Fossil feedstock-based plastics contribute to CO2 emissions during extraction of feedstock, polymer production and end-of-life. Bio-based plastics have the potential to avoid fossil CO2 emissions, but since their performance is limited, they are so far only used in single use applications. The potential of environmental impact reduction (CO2 emissions, but also land and water use) through bio-based plastics can be exploited to its fullest when effective recycling is applied. Polylactic acid (PLA) is the prime bio-based polymer that is readily available and recyclable. Moreover, the application of this polymer can be greatly extended when the physical and mechanical properties of PLA polymers can be varied, providing a world first real entry of biobased plastics into demanding applications. This is achieved by polymerization of advanced grades PLA with specific ratios of the d- and l- monomers. The use of such advanced PLA grades allows for producing complex all-PLA products such as furniture, composites and rugs. However, chemical recycling of such products back to the advanced PLA grades, is currently impossible which hampers the market introduction of these advanced grades.
Objective of the project
Currently, the recycling of advanced grades of PLA back into complex applications is hampered by the formation of a racemic mixture of PLA monomers during depolymerization, that makes it impossible to obtain the original grades back. Without a breakthrough solution, downgrading of such high-performance PLA products is only possible into plain grades that can be used to replace single used plastics. This shortfall of a real closed loop is the trigger to find the missing link to close the loop. Therefore, this project is targeted at identifying a technologically, economically and ecologically feasible recycling route for these advanced PLA grades. REPLACER will test the feasibility of the chemical recycling of PLA polymers from various forms (e.g. composite, fiber and foam) with varying composition of l- and d-monomers. The depolymerization process is to be combined with a chiral separation process for the enantiomeric monomers. Monomer fractions with defined enantiomeric composition are to be obtained so that they can be repolymerised to produce advanced grades of PLA.
Description of activities
Several possible process routes will be assessed for their potential to recycle a waste stream consisting of different advanced grades of PLA back to PLA polymers that have their original composition to enable their re-use in complex products. A desk study will evaluate the different recycling routes (Kiduara, TNO), where the objective requirements will be set on the materials to recycle and the level of quality to be obtained (Arapaha). Then, experimental verification and development will be performed for the depolymerization, chiral separation and repolymerisation steps (TNO, NHL Stenden) to evaluate the true applicability of the technologies to recycle advanced grades of PLA back into new PLA matrials. Samples produced by the different routes will be evaluated for their purity and properties (NHL Stenden). By performing a techno-economic and environmental evaluation of the routes (TNO), the route with the best economical perspective and smallest impact can be identified. Finally, the first steps towards scale-up are taken as well as the identification of replication potential to other polymers (Arapaha). The results will be disseminated to stakeholders and the public (Arapaha).

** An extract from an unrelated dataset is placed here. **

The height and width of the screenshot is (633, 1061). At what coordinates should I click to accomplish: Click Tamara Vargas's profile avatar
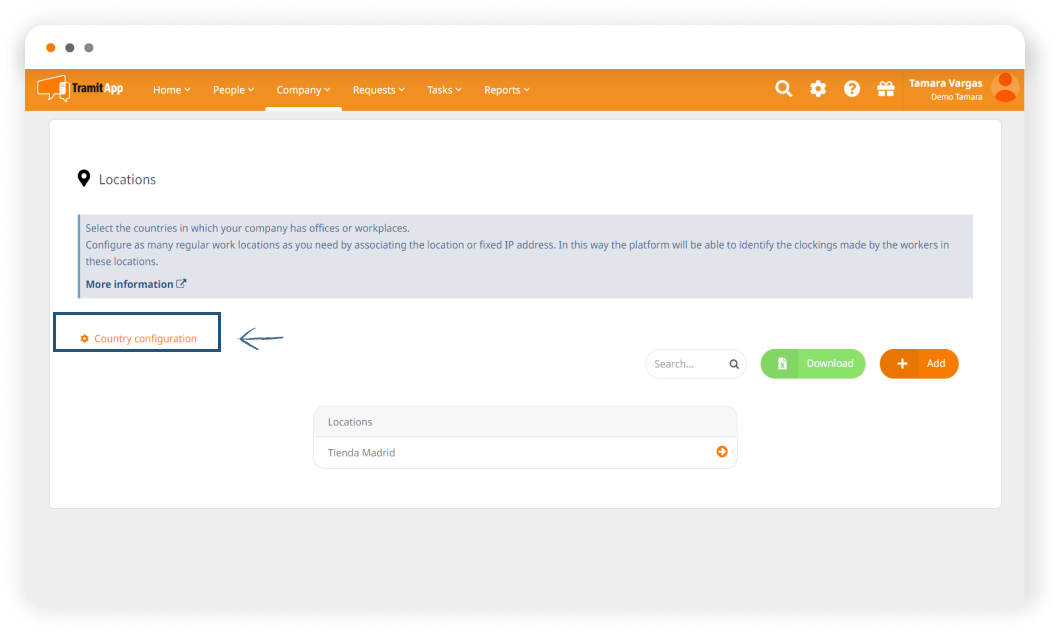1004,88
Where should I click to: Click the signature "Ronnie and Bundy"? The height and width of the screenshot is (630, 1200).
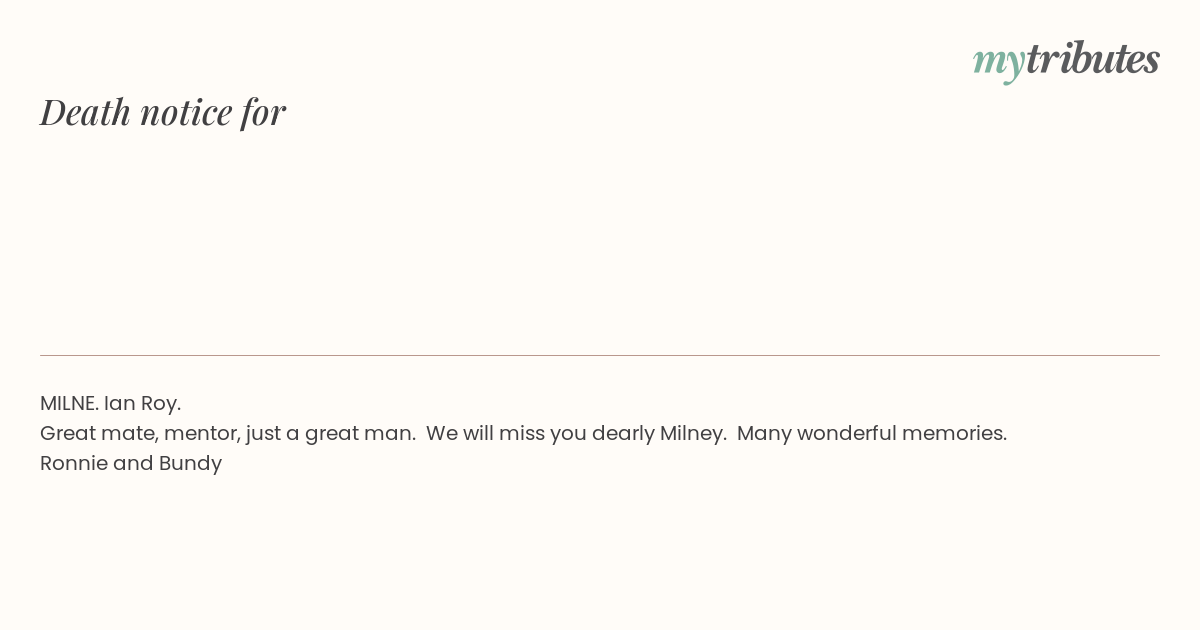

The project will result in a blueprint for a process to recycle all grades of PLA plastics in a fully circular manner, based on experimental proof. The outcome serves as base for further design and development of this process with the partners of this consortium, with the objective to bring this technology into practice as an extension of the existing industrial facilities for PLA production and recycling. Taking away the bottleneck for recycling of these novel advanced grades of PLA plastics allows for widespread use of these versatile materials, that are by then not only bio-based but have become also fully circular. This allows companies in the Netherlands to strengthen their position in developing renewable carbon-based circular economy and simultaneously increase their market share. Furthermore, the project contributes to a significant reduction of CO2 emissions because these circular bio-based plastics will replace currently used fossil-based plastics that are incinerated at end-of-life.